(摘录):
****************
Trace_Output Off #打印elasticsearch API calls 调试的时候用。
Logstash_Prefix_Key ttt #
Retry_Limit 5 #传输失败后重试次数,默认为2,设置为False时,无限次重试
Logstash
docker run -d -p 5044:5044 --name logstash docker.elastic.co/logstash/logstash:6.7.0
# vi /usr/share/logstash/pipeline/logstash.conf
# 配置详情请参考下面的链接, 记得 output hosts IP 指向 Elasticsearch 的 IP
# Elasticsearch 的默认端口是 9200,在下面的配置中可以省略。
hosts => ["IP Address 1:port1", "IP Address 2:port2", "IP Address 3"]
vi /usr/share/logstash/config/logstash.yml
# 需要把 url 改为 elasticsearch master 节点的 IP
http.host: "0.0.0.0"
xpack.monitoring.elasticsearch.url: http://elasticsearch_master_IP:9200
node.name: "testelk"
pipeline.workers: 4 # same with cores
配置文件
input {
beats {
port => 5044
#ssl => true
#ssl_certificate => "/etc/logstash/logstash.crt"
#ssl_key => "/etc/logstash/logstash.key"
# 1. SSL 详情可参考
}
}
# filter 模块主要是数据预处理,提取一些信息,方便 elasticsearch 好归类存储。
# 2. grok 正则捕获
# 3. grok 插件语法介绍
# 4. logstash 配置语法
# 5. grok 内置 pattern
filter {
grok {
match => {"message" => "%{EXIM_DATE:timestamp}\|%{LOGLEVEL:log_level}\|%{INT:pid}\|%{GREEDYDATA}"}
# message 字段是 log 的内容,例如 2018-12-11 23:46:47.051|DEBUG|3491|helper.py:85|helper._save_to_cache|shop_session
# 在这里我们提取出了 timestamp log_level pid,grok 有内置定义好的 patterns: EXIM_DATE, EXIM_DATE, INT
# GREEDYDATA 贪婪数据,代表任意字符都可以匹配
}
# 我们在 filebeat 里面添加了这个字段[fields][function] 的话,那就会执行对应的 match 规则去匹配 path
# source 字段就是 log 的来源路径,例如 /var/log/nginx/feiyang233.club.access.log
# match 后我们就可以得到 path=feiyang233.club.access
if [fields][function]=="nginx" {
grok {
match => {"source" => "/var/log/nginx/%{GREEDYDATA:path}.log%{GREEDYDATA}"}
}
}
# 例如 ims 日志来源是 /var/log/ims_logic/debug.log
# match 后我们就可以得到 path=ims_logic
else if [fields][function]=="ims" {
grok {
match => {"source" => "/var/log/%{GREEDYDATA:path}/%{GREEDYDATA}"}
}
}
else {
grok {
match => {"source" => "/var/log/app/%{GREEDYDATA:path}/%{GREEDYDATA}"}
}
}
# filebeat 有定义 [fields][function] 时,我们就添加上这个字段,例如 QA
if [fields][function] {
mutate {
add_field => {
"function" => "%{[fields][function]}"
}
}
}
# 因为线上的机器更多,线上的我默认不在 filebeat 添加 function,所以 else 我就添加上 live
else {
mutate {
add_field => {
"function" => "live"
}
}
}
# 在之前 filter message 时,我们得到了 timestamp,这里我们修改一下格式,添加上时区。
****************
(作业要求):
(a) 根据 Logstash 配置摘录回答下列问题:
(i) Retry_Limit 的默认重试次数是多少?
(ii) Elasticsearch 的默认端口是多少?
(iii) 对于没有在 filebeat 中添加 function 的线上机器,function 字段被设为什么值?
(b) 从 Logstash 配置摘录的最后一行之后接着往下写。
后面的清单与这段 Logstash 配置摘录没有关联。

(数据片段):
****************
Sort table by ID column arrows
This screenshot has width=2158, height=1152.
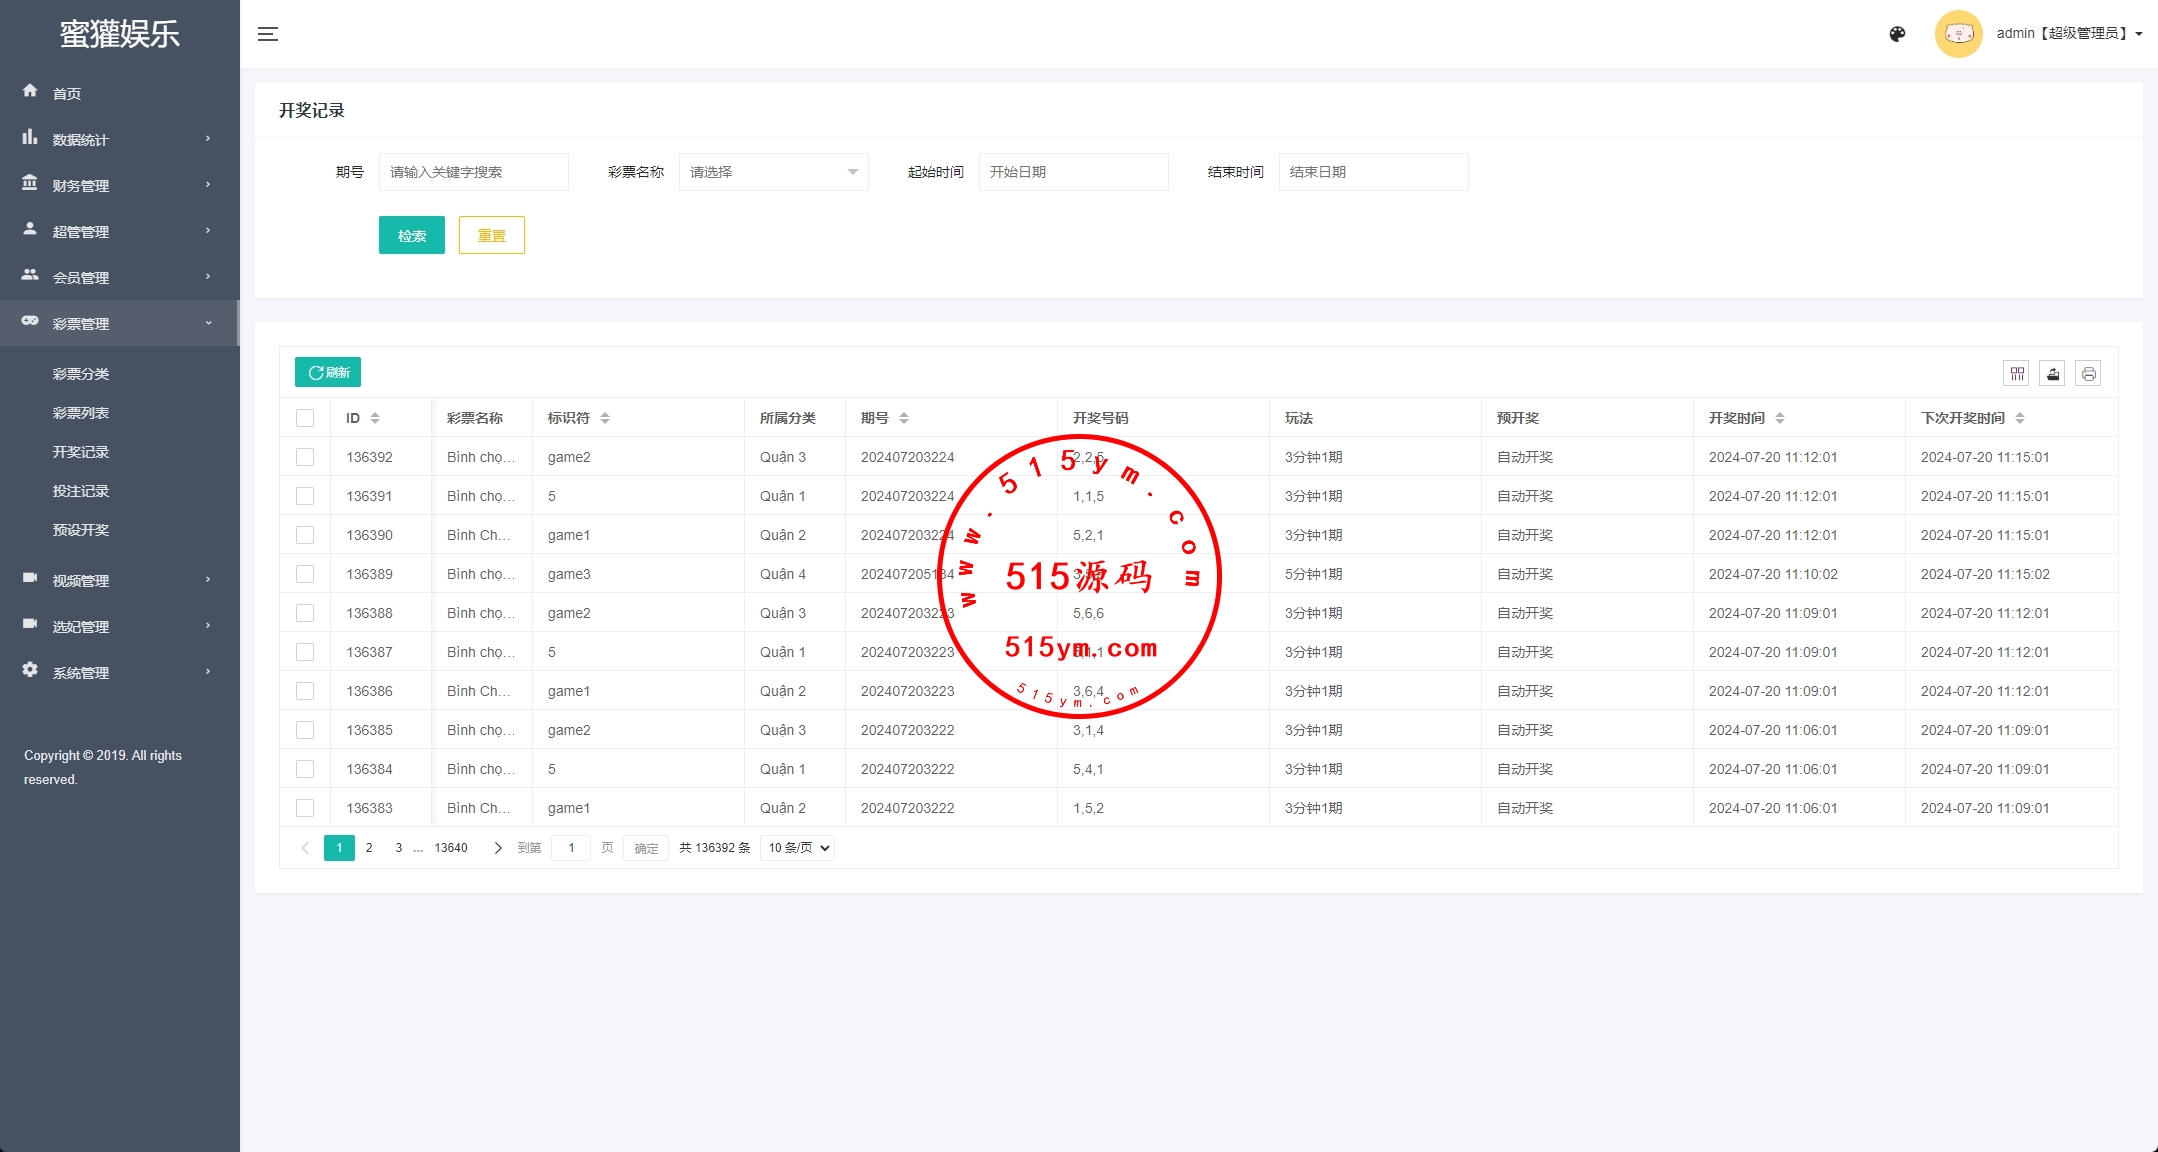point(375,418)
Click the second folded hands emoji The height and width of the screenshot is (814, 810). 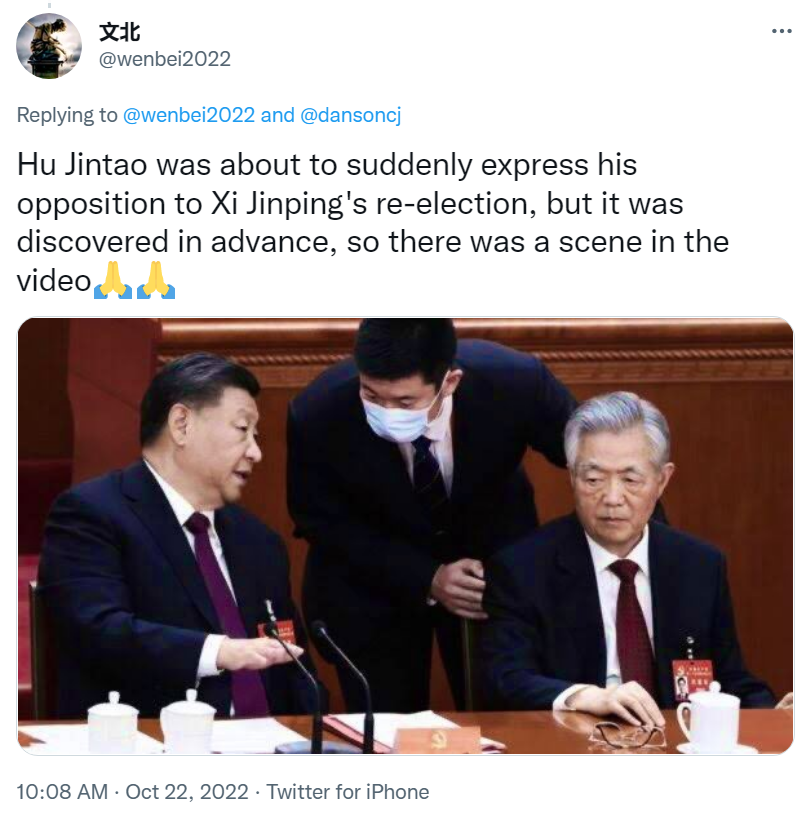tap(156, 280)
****************
(书面作答):
(a)
(i) 2 次
(ii) 9200
(iii) live

(b)
date {
match => ["timestamp" , "yyyy-MM-dd HH:mm:ss Z"]
target => "@timestamp"
timezone => "Asia/Singapore"
}
# 将之前获得的 path 替换其中的 / 替换为 - , 因为 elasticsearch index name 有要求
# 例如 feiyang/test feiyang_test
mutate {
gsub => ["path","/","-"]
add_field => {"host_ip" => "%{[fields][host]}"}
remove_field => ["tags","@version","offset","beat","fields","exim_year","exim_month","exim_day","exim_time","timestamp"]
}
# remove_field 去掉一些多余的字段
}
# 单节点 output 就在本机,也不需要 SSL, 但 index 的命名规则还是需要非常的注意
output {
elasticsearch {
hosts => ["localhost:9200"]
index => "sg-%{function}-%{path}-%{+xxxx.ww}"
# sg-nginx-feiyang233.club.access-2019.13 ww 代表周数
}
}
Kibana
docker run -p 5601:5601 docker.elastic.co/kibana/kibana:6.7.0
# vi /usr/share/kibana/config/kibana.yml
# 需要把 hosts IP 改为 elasticsearch 容器的 IP
# 我这里 elasticsearch 容器的 IP 是 172.17.0.2
# 如何查看 docker inspect elasticsearch_ID
server.name: kibana
server.host: "0.0.0.0"
elasticsearch.hosts: [ "[http://172.17.0.2:9200]" ]
xpack.monitoring.ui.container.elasticsearch.enabled: true
# 退出容器并重启
docker restart [container_ID]
使用实践:
ELasticsearch简单操作
GET _search
{
"query": {
"match_all": {}
}
}
GET /_cat/health?v
GET /_cat/nodes?v
GET /_cluster/allocation/explain
GET /_cluster/state
GET /_cat/thread_pool?v
GET /_cat/indices?health=red&v
GET /_cat/indices?v
# 将当前所有的 index 的 replicas 设置为 0
PUT /*/_settings
{
"index" : {
"number_of_replicas" : 0,
"refresh_interval": "30s"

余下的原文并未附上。